Jacobson noted that the concern rose even as more studies demonstrated the safety and effectiveness of the HPV vaccine, which protects against cervical and other genital cancers by preventing the infections than can lead to them.

For the study, researchers analyzed vaccination data in the 2008-10 National Immunization Survey of Teens. They found that, as of 2010, 80% of teens had gotten the Tdap vaccine and about 63% had received the MCV4 vaccine. Only about one-third of girls were immunized against HPV, however. That still was an increase from 2008, when only 16% were vaccinated.

Even though more clinicians are recommending the HPV vaccine, parents said they are more hesitant because:

• The vaccine was not specifically recommended for their child;
• Their lack of knowledge about the vaccine;
• Questions about the vaccine’s necessity;
• Concerns that the vaccine is inappropriate for the child’s age;
• Worry about safety/side effects; and
• Views that the vaccine isn’t needed because the child isn’t sexually active.

“The vaccine works better the younger the child is, and it doesn’t work after the child is grown up and is exposed to the virus, so our message should be: ‘Give this vaccine now to your child while your child is young and responsive to it,’” Jacobson said.

“Despite doctors increasingly recommending adolescent vaccines, parents increasingly intend not to vaccinate female teens with HPV,”the study concludes. “The concern about safety of HPV grew with each year.
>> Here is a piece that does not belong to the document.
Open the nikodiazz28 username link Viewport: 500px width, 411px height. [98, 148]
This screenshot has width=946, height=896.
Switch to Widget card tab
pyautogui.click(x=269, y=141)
Addressing specific and growing parental concerns about HPV will require different considerations than those for the other vaccines.”

In most U.S. states and territories, pharmacists can administer the HPV vaccine through prescription or protocol. As of June 2012, according to data from the American Pharmacists Association, 43 states or territories had granted authority to pharmacists to administer the HPV vaccine, with most having specific age limitations.